Azure Storage Tables Concepts

Azure Table storage is a NoSQL key-attribute store that you can use to store large amounts of unstructured data. Table storage is a component of Azure Cosmos DB, a globally distributed, multi-model database service.

Core Concepts

Azure Table storage offers a schemaless design and a query-based programming model, making it easy to adapt your application as your data needs evolve. The key concepts are:

Tables

A table is a collection of entities. Within a storage account, tables are identified by name. Table names are case-insensitive and must adhere to naming rules:

Start with a letter.
Contain only letters, numbers, and the hyphen (-) character.
Be between 3 and 63 characters long.

All entities within a single table have the same properties. However, entities in a table do not need to have the same set of properties. This means that two entities in the same table can have different properties.

Entities

An entity is a record in a table, analogous to a row in a database. An entity is represented as a set of name-value pairs. Each entity is limited to 1 MB in size.

Every entity must contain the following three system properties:

PartitionKey: Distributes entities across partitions. Entities with the same PartitionKey are guaranteed to be stored on the same storage node. This is crucial for efficient querying and transaction support.
RowKey: Uniquely identifies an entity within a partition. Combined with PartitionKey, it forms the entity's unique identifier, called the identity.
Timestamp: Automatically managed by the storage service, this property indicates when the entity was last modified.

In addition to these system properties, an entity can contain any number of custom properties. These properties are stored as name-value pairs. Property names are strings, and property values can be of various data types, including:

String
Int32
Int64
Boolean
DateTime
Double
Guid
Binary (Byte array)
String (limited to 64KB)
DateTimeOffset
Single
Decimal

Table storage is schemaless, meaning you don't define the schema of your tables beforehand. You can add new properties to entities at any time, and different entities within the same table can have different sets of properties.

Properties

A property is a name-value pair within an entity. Property names are strings and have a maximum length of 255 characters. Property values can be of various primitive data types.

Each entity can have a maximum of 252 properties, excluding the three system properties (PartitionKey, RowKey, and Timestamp).

Partitions

A partition is a set of entities that share the same PartitionKey. Entities within the same partition are stored together on the same storage node. This co-location of entities with the same PartitionKey enables efficient retrieval of related data and supports atomic operations (transactions) within a partition.

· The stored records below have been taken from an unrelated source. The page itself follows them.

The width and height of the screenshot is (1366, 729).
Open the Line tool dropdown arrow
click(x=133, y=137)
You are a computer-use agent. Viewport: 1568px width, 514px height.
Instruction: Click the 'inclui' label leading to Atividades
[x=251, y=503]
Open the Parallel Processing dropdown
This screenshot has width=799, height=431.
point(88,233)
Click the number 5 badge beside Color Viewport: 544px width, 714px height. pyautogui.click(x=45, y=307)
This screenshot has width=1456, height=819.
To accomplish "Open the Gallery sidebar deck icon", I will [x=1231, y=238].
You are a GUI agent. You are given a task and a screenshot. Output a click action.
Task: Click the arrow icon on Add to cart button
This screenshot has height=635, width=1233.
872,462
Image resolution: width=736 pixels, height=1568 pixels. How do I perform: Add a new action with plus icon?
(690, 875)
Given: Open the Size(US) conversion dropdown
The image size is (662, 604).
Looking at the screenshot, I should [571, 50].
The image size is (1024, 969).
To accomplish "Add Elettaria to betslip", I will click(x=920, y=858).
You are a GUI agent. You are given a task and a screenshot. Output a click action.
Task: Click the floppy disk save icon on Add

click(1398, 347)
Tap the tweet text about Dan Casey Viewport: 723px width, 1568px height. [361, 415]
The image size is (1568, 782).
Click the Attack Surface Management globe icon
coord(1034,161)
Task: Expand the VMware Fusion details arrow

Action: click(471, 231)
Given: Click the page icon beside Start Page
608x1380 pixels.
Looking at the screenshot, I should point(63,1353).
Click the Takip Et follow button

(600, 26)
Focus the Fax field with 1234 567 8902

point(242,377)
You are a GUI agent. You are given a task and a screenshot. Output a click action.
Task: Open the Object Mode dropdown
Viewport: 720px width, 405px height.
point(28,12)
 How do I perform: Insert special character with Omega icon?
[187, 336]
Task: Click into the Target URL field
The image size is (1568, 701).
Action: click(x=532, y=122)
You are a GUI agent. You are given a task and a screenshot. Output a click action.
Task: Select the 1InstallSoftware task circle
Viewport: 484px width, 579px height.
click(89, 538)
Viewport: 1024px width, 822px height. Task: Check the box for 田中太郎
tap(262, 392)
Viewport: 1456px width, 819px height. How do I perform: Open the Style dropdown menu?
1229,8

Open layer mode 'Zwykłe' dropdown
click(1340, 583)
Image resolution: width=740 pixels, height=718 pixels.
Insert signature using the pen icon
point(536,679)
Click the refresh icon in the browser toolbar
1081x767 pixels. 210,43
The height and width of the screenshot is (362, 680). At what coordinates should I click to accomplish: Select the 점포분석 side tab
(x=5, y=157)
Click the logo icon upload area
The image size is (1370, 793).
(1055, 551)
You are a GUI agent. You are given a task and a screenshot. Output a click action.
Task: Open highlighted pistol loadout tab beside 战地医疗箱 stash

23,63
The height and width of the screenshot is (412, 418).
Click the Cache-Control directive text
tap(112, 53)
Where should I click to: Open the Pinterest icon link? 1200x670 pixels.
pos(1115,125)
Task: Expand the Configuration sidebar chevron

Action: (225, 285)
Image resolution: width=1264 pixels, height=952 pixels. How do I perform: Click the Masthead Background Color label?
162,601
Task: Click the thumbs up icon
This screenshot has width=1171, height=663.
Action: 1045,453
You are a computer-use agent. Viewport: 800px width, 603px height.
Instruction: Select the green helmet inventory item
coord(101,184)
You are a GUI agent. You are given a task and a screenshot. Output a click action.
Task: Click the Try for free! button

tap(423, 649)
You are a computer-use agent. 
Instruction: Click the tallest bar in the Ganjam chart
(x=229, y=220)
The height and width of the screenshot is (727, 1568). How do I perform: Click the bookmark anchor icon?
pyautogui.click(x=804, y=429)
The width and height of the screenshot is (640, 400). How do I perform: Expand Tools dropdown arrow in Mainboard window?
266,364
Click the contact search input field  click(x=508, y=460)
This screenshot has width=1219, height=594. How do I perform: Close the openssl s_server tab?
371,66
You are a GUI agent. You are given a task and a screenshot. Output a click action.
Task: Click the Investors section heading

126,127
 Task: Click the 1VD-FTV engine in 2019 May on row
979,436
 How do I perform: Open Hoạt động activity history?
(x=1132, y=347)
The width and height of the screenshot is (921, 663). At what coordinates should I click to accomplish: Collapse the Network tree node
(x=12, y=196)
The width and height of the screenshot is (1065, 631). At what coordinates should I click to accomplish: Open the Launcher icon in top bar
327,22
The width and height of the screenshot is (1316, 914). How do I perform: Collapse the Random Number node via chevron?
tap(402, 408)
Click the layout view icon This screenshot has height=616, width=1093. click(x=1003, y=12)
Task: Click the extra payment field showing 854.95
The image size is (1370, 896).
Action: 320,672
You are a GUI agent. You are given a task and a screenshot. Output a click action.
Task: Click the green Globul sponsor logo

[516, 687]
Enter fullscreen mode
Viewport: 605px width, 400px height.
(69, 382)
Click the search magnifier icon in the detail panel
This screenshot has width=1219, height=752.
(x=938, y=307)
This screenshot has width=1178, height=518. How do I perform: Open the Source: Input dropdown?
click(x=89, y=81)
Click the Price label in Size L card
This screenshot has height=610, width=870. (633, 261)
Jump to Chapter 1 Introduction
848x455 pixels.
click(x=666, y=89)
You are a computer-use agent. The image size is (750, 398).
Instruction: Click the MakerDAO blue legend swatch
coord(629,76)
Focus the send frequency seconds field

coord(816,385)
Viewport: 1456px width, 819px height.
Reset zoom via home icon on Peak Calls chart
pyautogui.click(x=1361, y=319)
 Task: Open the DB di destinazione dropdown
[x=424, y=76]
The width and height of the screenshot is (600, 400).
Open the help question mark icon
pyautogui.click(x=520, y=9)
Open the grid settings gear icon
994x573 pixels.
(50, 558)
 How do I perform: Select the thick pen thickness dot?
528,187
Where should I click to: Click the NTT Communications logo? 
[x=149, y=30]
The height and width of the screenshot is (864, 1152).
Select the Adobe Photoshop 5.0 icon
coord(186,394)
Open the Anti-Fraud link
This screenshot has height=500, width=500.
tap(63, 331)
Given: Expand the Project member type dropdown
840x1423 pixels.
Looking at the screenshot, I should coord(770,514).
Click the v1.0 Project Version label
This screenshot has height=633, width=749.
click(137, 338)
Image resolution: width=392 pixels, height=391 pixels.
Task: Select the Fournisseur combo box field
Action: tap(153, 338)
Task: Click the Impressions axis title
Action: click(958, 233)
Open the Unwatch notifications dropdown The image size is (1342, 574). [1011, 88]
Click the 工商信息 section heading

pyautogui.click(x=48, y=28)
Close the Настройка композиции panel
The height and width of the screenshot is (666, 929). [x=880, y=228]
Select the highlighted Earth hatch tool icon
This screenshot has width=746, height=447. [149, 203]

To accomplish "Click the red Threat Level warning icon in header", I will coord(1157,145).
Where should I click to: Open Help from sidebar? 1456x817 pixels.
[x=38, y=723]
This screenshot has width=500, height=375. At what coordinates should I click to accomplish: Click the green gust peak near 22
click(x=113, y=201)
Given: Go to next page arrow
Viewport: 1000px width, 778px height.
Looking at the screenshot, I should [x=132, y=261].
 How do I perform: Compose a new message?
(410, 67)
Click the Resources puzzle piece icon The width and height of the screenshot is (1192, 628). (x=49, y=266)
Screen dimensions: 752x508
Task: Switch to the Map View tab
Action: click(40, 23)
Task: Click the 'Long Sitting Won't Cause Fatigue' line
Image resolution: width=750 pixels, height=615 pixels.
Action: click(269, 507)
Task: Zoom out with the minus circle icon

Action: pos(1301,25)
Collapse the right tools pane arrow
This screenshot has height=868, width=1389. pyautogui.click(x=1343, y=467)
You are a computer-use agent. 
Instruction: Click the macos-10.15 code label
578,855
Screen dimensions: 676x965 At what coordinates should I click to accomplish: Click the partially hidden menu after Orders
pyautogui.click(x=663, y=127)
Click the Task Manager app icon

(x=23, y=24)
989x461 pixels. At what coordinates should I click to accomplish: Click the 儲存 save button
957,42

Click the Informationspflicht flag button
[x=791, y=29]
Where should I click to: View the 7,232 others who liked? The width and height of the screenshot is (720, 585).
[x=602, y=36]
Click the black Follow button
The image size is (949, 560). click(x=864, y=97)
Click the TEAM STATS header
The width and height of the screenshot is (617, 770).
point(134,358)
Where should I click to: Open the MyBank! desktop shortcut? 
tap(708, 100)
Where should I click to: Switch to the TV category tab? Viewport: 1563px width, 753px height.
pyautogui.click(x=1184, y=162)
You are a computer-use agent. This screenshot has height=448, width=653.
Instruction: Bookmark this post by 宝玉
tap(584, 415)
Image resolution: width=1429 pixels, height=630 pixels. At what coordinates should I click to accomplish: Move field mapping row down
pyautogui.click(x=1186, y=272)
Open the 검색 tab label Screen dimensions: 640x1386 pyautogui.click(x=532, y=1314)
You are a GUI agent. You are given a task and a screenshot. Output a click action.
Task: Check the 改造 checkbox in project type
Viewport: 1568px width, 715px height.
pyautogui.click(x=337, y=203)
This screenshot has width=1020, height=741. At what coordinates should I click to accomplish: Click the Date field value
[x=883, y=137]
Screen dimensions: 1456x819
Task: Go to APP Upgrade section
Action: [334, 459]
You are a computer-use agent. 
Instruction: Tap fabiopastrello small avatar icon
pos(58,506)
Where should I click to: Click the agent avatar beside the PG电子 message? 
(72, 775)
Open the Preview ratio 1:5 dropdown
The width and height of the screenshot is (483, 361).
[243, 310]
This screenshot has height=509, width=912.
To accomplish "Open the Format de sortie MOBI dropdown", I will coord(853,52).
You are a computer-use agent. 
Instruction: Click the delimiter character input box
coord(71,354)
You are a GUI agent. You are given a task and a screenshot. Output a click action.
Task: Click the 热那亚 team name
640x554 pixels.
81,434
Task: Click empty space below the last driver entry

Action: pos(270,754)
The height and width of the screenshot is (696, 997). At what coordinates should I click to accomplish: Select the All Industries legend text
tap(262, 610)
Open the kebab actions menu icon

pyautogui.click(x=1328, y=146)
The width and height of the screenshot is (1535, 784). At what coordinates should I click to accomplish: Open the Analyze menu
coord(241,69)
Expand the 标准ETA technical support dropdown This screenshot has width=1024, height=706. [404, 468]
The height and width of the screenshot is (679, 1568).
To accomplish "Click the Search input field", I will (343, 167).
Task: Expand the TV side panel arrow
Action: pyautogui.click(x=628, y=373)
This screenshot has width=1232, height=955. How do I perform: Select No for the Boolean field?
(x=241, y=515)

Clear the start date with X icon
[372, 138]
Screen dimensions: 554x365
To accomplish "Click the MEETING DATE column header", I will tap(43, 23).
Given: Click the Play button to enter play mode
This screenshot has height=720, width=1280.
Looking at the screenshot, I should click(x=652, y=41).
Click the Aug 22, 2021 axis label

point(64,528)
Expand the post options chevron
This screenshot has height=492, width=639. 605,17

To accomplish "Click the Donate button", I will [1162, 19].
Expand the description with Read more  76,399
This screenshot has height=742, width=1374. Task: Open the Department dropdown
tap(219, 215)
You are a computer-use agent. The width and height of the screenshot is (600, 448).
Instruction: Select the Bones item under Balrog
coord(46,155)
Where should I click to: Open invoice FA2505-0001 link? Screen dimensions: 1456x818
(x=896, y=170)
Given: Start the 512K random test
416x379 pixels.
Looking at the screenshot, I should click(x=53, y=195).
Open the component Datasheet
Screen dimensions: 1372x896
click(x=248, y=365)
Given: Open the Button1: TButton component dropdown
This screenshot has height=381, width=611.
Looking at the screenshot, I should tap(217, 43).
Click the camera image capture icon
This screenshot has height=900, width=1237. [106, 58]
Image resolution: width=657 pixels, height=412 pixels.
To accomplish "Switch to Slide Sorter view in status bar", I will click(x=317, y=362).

The choice of PartitionKey is critical for performance. A well-designed partition strategy can distribute your data evenly and maximize query efficiency. Large partitions can become a bottleneck if not managed properly.

Querying

Azure Table storage supports various query operations to retrieve entities. Queries can be performed at the partition level or across partitions (though less efficiently).

Key querying features include:

Point Queries: Retrieve a specific entity using its PartitionKey and RowKey. This is the fastest query type.
Range Queries: Retrieve entities within a specified range of RowKey values for a given PartitionKey.
Partition Queries: Retrieve all entities within a specific PartitionKey.
Table Queries: Retrieve entities across multiple partitions. These queries are less efficient than partition-specific queries.
Filter Expressions: Table storage supports OData filter expressions to specify criteria for selecting entities.

The most efficient queries target a single partition. To maximize performance, design your tables so that the most frequent queries can be satisfied by retrieving entities from a single partition.

Transactions

Azure Table storage supports batch operations and entity group transactions within a single partition. An entity group transaction is an atomic operation that applies to multiple entities within the same partition.

All operations within a transaction either succeed or fail together, ensuring data consistency. This is a powerful feature for maintaining data integrity when making related changes.

Note on Schemaless Nature

While Table storage is schemaless, it's good practice to maintain consistency in the properties used for entities within a table, especially if you perform frequent queries or analytics. This makes your data easier to understand and manage.

Performance Tip

Carefully choose your PartitionKey and RowKey. A good strategy balances data distribution across partitions with the ability to perform efficient, targeted queries and transactions within partitions.

Use Cases

Azure Table storage is ideal for scenarios such as:

Storing large amounts of structured, non-relational data.
Storing data that can be quickly queried by primary key.
Storing data that requires atomic operations across multiple entities.
Building scalable web applications.
Storing logs, events, and telemetry data.